BEGIN

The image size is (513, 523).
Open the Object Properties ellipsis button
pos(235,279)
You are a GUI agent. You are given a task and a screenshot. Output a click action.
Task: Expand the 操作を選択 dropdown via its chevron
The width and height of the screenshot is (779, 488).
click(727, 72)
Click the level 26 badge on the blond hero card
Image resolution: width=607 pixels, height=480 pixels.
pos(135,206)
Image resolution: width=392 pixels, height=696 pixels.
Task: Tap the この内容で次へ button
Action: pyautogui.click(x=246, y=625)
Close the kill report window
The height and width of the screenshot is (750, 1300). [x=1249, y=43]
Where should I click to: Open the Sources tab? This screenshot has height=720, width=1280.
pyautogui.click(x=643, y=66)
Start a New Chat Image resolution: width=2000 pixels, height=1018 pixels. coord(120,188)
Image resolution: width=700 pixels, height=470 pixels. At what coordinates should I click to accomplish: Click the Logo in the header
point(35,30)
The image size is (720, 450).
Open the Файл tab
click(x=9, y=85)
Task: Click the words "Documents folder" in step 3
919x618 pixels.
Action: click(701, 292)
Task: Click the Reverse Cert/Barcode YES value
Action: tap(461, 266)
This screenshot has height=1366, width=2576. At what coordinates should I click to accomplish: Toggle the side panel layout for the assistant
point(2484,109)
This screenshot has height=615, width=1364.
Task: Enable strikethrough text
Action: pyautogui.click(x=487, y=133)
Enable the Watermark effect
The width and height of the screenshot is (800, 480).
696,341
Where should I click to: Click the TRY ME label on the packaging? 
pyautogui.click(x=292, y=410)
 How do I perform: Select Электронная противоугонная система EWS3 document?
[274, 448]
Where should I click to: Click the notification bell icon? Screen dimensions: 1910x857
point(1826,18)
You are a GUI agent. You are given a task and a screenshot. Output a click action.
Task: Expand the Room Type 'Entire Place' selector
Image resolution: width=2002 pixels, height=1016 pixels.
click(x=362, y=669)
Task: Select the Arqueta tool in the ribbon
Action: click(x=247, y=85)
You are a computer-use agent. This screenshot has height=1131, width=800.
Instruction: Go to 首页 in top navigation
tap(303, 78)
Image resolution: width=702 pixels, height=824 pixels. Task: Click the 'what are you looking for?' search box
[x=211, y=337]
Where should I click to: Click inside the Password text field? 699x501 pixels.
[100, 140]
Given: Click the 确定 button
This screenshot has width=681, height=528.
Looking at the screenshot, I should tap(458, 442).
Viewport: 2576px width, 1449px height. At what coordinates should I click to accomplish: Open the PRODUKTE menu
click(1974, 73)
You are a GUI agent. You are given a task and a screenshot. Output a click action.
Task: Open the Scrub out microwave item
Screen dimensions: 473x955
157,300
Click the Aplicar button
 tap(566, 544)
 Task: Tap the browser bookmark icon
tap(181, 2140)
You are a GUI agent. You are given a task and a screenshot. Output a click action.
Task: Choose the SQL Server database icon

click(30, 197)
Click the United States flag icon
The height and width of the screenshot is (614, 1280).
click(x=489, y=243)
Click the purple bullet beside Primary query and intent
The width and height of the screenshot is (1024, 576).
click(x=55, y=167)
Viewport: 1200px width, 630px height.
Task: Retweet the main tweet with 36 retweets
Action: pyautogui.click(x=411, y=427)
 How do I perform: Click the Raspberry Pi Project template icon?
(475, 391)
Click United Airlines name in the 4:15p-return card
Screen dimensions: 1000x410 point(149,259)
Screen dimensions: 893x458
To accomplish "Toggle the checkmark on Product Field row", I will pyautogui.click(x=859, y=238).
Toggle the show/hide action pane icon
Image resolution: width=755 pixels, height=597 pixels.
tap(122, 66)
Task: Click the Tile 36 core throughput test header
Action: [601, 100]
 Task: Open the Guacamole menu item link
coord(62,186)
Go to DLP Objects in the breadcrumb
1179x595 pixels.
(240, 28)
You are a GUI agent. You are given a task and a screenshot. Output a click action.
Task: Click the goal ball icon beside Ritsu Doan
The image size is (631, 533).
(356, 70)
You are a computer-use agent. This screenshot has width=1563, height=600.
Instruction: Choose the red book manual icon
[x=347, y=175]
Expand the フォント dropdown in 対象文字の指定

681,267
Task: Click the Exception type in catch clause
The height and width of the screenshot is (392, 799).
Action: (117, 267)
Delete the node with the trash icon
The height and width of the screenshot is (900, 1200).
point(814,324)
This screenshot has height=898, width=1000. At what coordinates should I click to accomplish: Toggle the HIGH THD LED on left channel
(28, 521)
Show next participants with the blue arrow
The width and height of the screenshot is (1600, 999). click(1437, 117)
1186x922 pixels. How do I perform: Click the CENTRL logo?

END

TASK: Print all of the entries exactly as they appear.

TASK ANSWER:
The image size is (513, 523).
Open the Object Properties ellipsis button
pos(235,279)
You are a GUI agent. You are given a task and a screenshot. Output a click action.
Task: Expand the 操作を選択 dropdown via its chevron
The width and height of the screenshot is (779, 488).
click(727, 72)
Click the level 26 badge on the blond hero card
Image resolution: width=607 pixels, height=480 pixels.
pos(135,206)
Image resolution: width=392 pixels, height=696 pixels.
Task: Tap the この内容で次へ button
Action: pyautogui.click(x=246, y=625)
Close the kill report window
The height and width of the screenshot is (750, 1300). [x=1249, y=43]
Where should I click to: Open the Sources tab? This screenshot has height=720, width=1280.
pyautogui.click(x=643, y=66)
Start a New Chat Image resolution: width=2000 pixels, height=1018 pixels. coord(120,188)
Image resolution: width=700 pixels, height=470 pixels. At what coordinates should I click to accomplish: Click the Logo in the header
point(35,30)
The image size is (720, 450).
Open the Файл tab
click(x=9, y=85)
Task: Click the words "Documents folder" in step 3
919x618 pixels.
Action: click(701, 292)
Task: Click the Reverse Cert/Barcode YES value
Action: tap(461, 266)
This screenshot has height=1366, width=2576. At what coordinates should I click to accomplish: Toggle the side panel layout for the assistant
point(2484,109)
This screenshot has height=615, width=1364.
Task: Enable strikethrough text
Action: pyautogui.click(x=487, y=133)
Enable the Watermark effect
The width and height of the screenshot is (800, 480).
696,341
Where should I click to: Click the TRY ME label on the packaging? 
pyautogui.click(x=292, y=410)
 How do I perform: Select Электронная противоугонная система EWS3 document?
[274, 448]
Where should I click to: Click the notification bell icon? Screen dimensions: 1910x857
point(1826,18)
You are a GUI agent. You are given a task and a screenshot. Output a click action.
Task: Expand the Room Type 'Entire Place' selector
Image resolution: width=2002 pixels, height=1016 pixels.
click(x=362, y=669)
Task: Select the Arqueta tool in the ribbon
Action: click(x=247, y=85)
You are a computer-use agent. This screenshot has height=1131, width=800.
Instruction: Go to 首页 in top navigation
tap(303, 78)
Image resolution: width=702 pixels, height=824 pixels. Task: Click the 'what are you looking for?' search box
[x=211, y=337]
Where should I click to: Click inside the Password text field? 699x501 pixels.
[100, 140]
Given: Click the 确定 button
This screenshot has width=681, height=528.
Looking at the screenshot, I should tap(458, 442).
Viewport: 2576px width, 1449px height. At what coordinates should I click to accomplish: Open the PRODUKTE menu
click(1974, 73)
You are a GUI agent. You are given a task and a screenshot. Output a click action.
Task: Open the Scrub out microwave item
Screen dimensions: 473x955
157,300
Click the Aplicar button
 tap(566, 544)
 Task: Tap the browser bookmark icon
tap(181, 2140)
You are a GUI agent. You are given a task and a screenshot. Output a click action.
Task: Choose the SQL Server database icon

click(30, 197)
Click the United States flag icon
The height and width of the screenshot is (614, 1280).
click(x=489, y=243)
Click the purple bullet beside Primary query and intent
The width and height of the screenshot is (1024, 576).
click(x=55, y=167)
Viewport: 1200px width, 630px height.
Task: Retweet the main tweet with 36 retweets
Action: pyautogui.click(x=411, y=427)
 How do I perform: Click the Raspberry Pi Project template icon?
(475, 391)
Click United Airlines name in the 4:15p-return card
Screen dimensions: 1000x410 point(149,259)
Screen dimensions: 893x458
To accomplish "Toggle the checkmark on Product Field row", I will pyautogui.click(x=859, y=238).
Toggle the show/hide action pane icon
Image resolution: width=755 pixels, height=597 pixels.
tap(122, 66)
Task: Click the Tile 36 core throughput test header
Action: [601, 100]
 Task: Open the Guacamole menu item link
coord(62,186)
Go to DLP Objects in the breadcrumb
1179x595 pixels.
(240, 28)
You are a GUI agent. You are given a task and a screenshot. Output a click action.
Task: Click the goal ball icon beside Ritsu Doan
The image size is (631, 533).
(356, 70)
You are a computer-use agent. This screenshot has width=1563, height=600.
Instruction: Choose the red book manual icon
[x=347, y=175]
Expand the フォント dropdown in 対象文字の指定

681,267
Task: Click the Exception type in catch clause
The height and width of the screenshot is (392, 799).
Action: (117, 267)
Delete the node with the trash icon
The height and width of the screenshot is (900, 1200).
point(814,324)
This screenshot has height=898, width=1000. At what coordinates should I click to accomplish: Toggle the HIGH THD LED on left channel
(28, 521)
Show next participants with the blue arrow
The width and height of the screenshot is (1600, 999). click(1437, 117)
1186x922 pixels. How do I perform: Click the CENTRL logo?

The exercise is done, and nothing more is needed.